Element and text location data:
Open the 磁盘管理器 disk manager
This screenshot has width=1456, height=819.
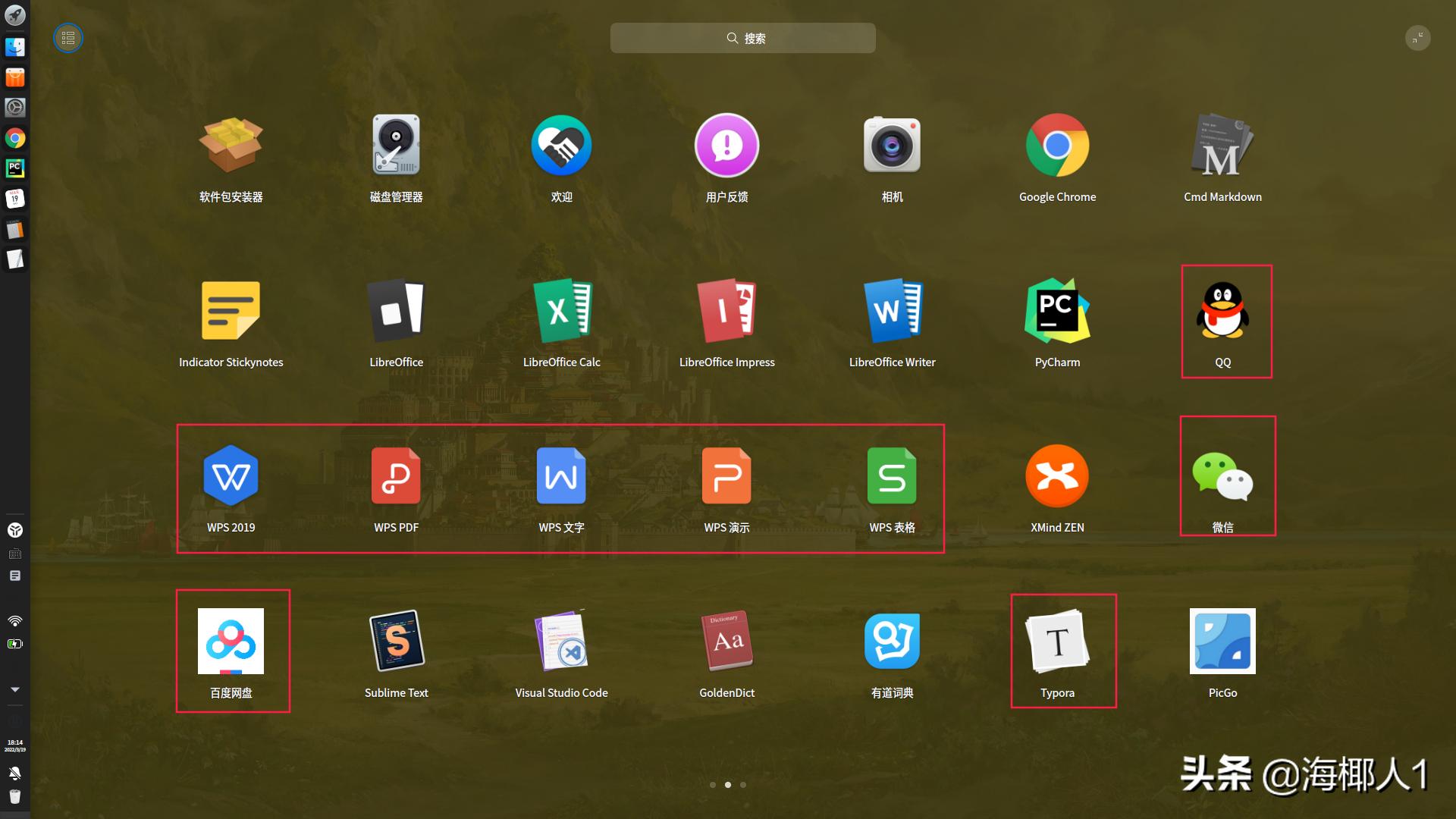tap(396, 145)
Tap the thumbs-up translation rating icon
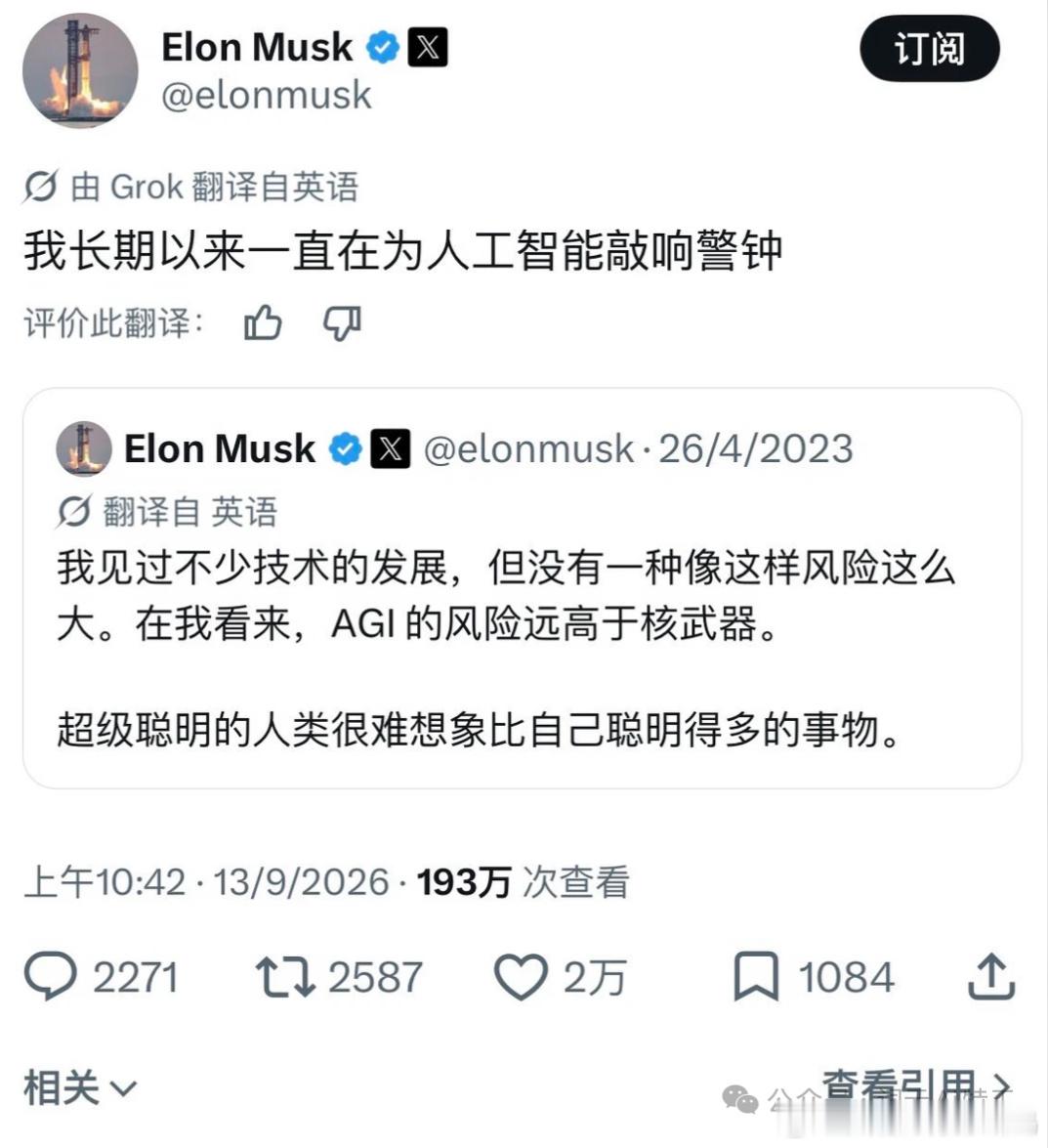Image resolution: width=1048 pixels, height=1148 pixels. pyautogui.click(x=263, y=322)
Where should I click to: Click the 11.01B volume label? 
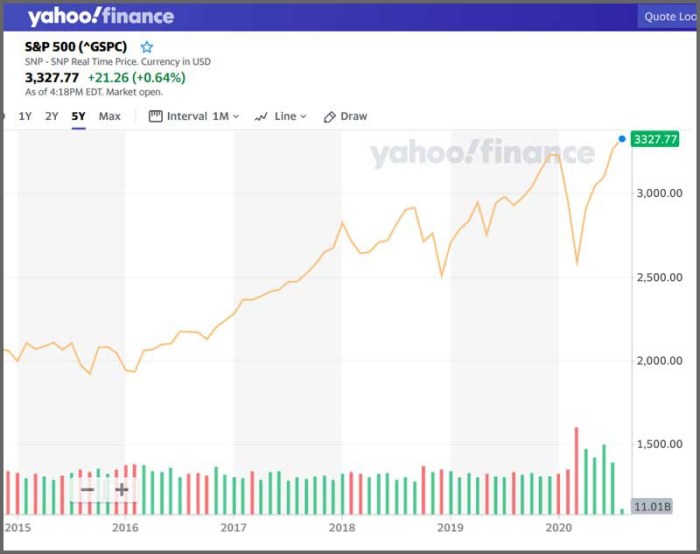655,507
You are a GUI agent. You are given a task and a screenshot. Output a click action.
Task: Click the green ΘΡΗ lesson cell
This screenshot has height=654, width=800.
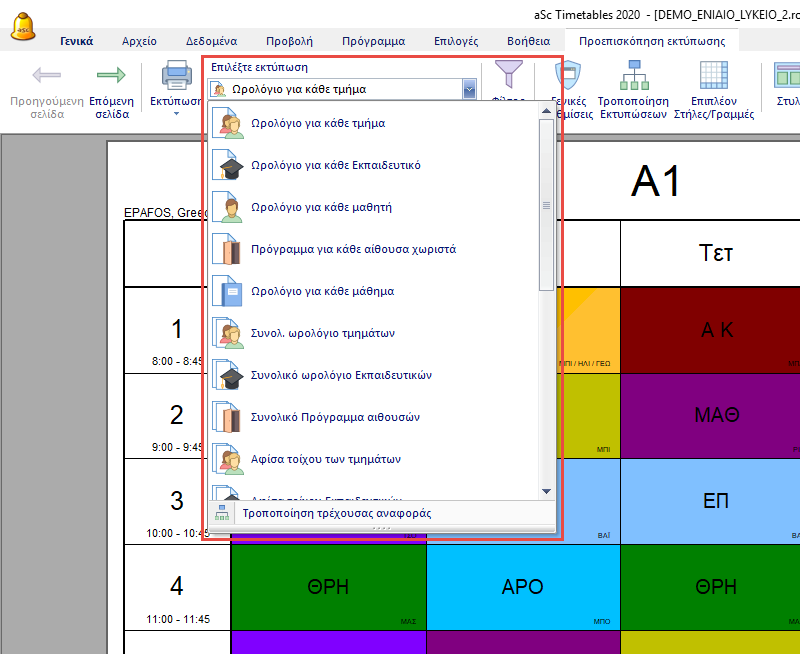click(x=328, y=587)
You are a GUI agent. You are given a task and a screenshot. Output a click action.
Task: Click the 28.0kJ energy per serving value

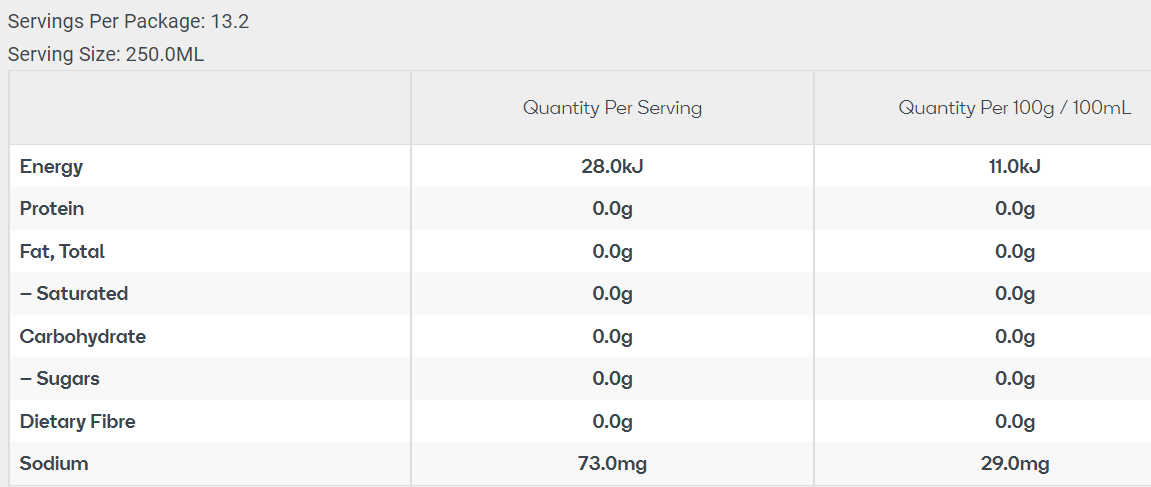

AIM OF THE TASK:
Reproduce every line of the material above word for word, omitting the pictures.

EXERCISE SOLUTION:
Open the 磁盘管理器 disk manager
This screenshot has width=1456, height=819.
tap(396, 145)
Tap the thumbs-up translation rating icon
Image resolution: width=1048 pixels, height=1148 pixels. pyautogui.click(x=263, y=322)
Where should I click to: Click the 11.01B volume label? 
655,507
You are a GUI agent. You are given a task and a screenshot. Output a click action.
Task: Click the green ΘΡΗ lesson cell
This screenshot has height=654, width=800.
click(x=328, y=587)
You are a GUI agent. You are given a task and a screenshot. Output a click action.
Task: Click the 28.0kJ energy per serving value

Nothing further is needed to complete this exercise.